Türklerin Müslüman olmalarından sonra neseben
dayandırdıkları Hz Nuh’un oğlu Yafes ile ilgili İsrailiyyatda geniş bir şekilde
eserde yer bulmuştur. Türkmen unsurlarından Anadolu’ya geçmeyip bölgede kalan
kesimlerinin siyasi serencamları ve özellikle 16Yy’dan itibaren bölgede siyasi
hakim konusunda bulunan Özbek Hanlıklar ile olan mücadelesinden bahsedilmiştir.
Zeyn’ül Ahbar alt başlığında ise Türklerin kökenleri için
tekrardan İsrailiyat bilgileri aktarılmış sonrasında ise Hazar Denizinden
başlayarak Çin’e kadar olan bölgede yaşayan tüm halklardan genel bir yansıtma
yapılmıştır.
Dördüncü ve son bölüm (s.373-442) ise “Uygarlık Tarihinden Yansımalar”

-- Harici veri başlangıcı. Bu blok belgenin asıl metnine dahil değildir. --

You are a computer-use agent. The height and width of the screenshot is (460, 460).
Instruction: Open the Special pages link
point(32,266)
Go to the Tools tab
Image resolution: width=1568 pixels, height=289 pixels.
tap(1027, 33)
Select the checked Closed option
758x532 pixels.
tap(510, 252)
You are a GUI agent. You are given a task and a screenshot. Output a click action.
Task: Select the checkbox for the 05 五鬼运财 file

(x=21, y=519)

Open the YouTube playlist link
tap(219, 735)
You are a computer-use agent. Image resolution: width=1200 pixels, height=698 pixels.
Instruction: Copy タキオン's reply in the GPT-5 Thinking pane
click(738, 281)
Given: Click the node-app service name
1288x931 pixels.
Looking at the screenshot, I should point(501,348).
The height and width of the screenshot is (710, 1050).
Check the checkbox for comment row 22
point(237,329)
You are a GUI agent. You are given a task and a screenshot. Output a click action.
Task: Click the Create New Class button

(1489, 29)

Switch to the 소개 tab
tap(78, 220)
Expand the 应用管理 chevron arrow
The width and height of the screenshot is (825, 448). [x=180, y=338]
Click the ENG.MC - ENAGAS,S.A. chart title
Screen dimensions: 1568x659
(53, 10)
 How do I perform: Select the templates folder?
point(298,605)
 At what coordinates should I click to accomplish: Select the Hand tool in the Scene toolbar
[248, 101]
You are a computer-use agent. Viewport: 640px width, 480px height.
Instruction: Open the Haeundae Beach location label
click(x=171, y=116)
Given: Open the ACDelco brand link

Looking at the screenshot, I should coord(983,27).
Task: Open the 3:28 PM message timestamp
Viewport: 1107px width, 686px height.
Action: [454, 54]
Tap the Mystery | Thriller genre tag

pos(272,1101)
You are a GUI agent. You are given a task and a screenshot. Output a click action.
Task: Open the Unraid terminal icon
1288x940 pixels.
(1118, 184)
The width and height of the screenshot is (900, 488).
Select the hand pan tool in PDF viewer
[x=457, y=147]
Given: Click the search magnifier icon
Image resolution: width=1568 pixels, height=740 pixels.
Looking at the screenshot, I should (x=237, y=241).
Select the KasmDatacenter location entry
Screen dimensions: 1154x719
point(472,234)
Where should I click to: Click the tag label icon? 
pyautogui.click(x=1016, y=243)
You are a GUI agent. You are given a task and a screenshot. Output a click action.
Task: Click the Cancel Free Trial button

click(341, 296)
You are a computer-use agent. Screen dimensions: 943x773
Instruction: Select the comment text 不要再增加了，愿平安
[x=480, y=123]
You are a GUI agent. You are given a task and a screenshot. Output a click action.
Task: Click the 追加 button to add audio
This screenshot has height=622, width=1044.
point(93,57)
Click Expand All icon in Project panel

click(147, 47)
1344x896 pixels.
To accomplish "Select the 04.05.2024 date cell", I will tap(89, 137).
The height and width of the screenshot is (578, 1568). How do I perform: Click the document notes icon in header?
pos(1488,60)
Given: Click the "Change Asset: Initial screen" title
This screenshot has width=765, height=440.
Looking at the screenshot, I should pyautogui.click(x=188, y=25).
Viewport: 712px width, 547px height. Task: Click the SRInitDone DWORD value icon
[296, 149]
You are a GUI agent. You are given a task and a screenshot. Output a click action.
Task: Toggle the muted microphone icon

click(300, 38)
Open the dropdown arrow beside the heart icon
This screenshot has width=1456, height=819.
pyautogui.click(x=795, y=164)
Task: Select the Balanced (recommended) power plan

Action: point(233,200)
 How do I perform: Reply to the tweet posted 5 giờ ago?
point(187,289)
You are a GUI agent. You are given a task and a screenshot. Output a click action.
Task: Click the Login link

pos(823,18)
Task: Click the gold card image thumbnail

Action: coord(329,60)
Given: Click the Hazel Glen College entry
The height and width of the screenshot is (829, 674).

başlığıdır. Bölüm içeriği bölgenin yaşam kaynaklarının başlıcalarından olan Amu
Derya ve Sir Derya nehirlerinin çevresinde şekillenen bölgenin ahvalini
açıklamaktadır. Son alt başlık olan “Horasan” bölümünde ise İran’dan
Türkistan’a girişin coğrafi adlandırması olan bölge hakkında milattan önce
başlayıp 19Yy’ın ortalarına kadar olan dönmelerden kısaca bahsedilmiştir.
Türkistan coğrafyasını o güne kadar yapılmamış bir yöntem
olan karşılaştırma metoduyla inceleyerek bu kapsamlı eseri ortaya çıkararak
kendisinden sonraki araştırmalar için bir kapı açmış olan Bartold’un bu eseri
büyük bir övgüyü hak etmektedir. Dönemine göre büyük bir çağ atlatan eser
zamanla müellifin açtığı yol ışığında Türkistan coğrafyasının tüm tarihsel
gelişiminin ilmi açıdan daha sağlam temellere dayanarak incelenmesine vesile
olduğu için zamanla Bartold’un bahsettiği birçok kısımda müellifin kişisel
önyargılar ya da eksik değerlendirme neticesinde yanlış ve eksik beyanlarda
bulunduğu ortaya çıkmıştır. Her geçen gün Orta Asya/Türkistan coğrafyasının
tarihi daha fazla günümüze aktarılmaktadır. Bütün bu içerdiği eksiklere rağmen
Bartold’un eseri alanında ilk olması sahip olduğu metodolojik inceleme
yöntemleri ile bu konuda hala söz sahibi olmayı sürdürmektedir.